In the records below, some lines contain "agent"; state the number of such lines and nothing else.
=== Begin Enclosure ===
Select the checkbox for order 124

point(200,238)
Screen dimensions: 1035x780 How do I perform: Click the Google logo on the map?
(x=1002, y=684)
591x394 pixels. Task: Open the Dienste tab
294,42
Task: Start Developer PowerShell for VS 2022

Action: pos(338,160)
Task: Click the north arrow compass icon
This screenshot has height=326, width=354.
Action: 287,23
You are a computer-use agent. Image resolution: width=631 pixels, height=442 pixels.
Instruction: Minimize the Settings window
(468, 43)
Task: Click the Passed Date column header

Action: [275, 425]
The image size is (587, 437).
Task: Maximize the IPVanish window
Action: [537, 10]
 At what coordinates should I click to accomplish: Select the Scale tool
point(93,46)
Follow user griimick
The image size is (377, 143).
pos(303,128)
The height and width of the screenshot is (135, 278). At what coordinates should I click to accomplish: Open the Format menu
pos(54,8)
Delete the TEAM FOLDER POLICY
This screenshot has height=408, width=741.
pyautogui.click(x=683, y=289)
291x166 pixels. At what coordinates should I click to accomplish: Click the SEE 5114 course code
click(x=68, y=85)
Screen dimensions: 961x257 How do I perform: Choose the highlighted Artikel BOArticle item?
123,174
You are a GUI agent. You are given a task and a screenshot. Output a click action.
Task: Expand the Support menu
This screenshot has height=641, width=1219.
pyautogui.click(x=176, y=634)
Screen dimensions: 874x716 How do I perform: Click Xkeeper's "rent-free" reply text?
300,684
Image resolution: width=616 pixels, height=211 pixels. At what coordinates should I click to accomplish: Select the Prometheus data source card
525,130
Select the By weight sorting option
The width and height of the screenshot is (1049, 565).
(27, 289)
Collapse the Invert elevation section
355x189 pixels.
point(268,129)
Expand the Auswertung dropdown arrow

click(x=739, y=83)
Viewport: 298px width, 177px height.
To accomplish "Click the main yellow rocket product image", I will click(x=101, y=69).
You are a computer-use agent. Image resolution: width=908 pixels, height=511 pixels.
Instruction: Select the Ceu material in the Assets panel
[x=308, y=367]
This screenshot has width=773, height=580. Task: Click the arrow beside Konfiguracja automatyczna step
=== End Enclosure ===
**COMPLETED EXERCISE**:
3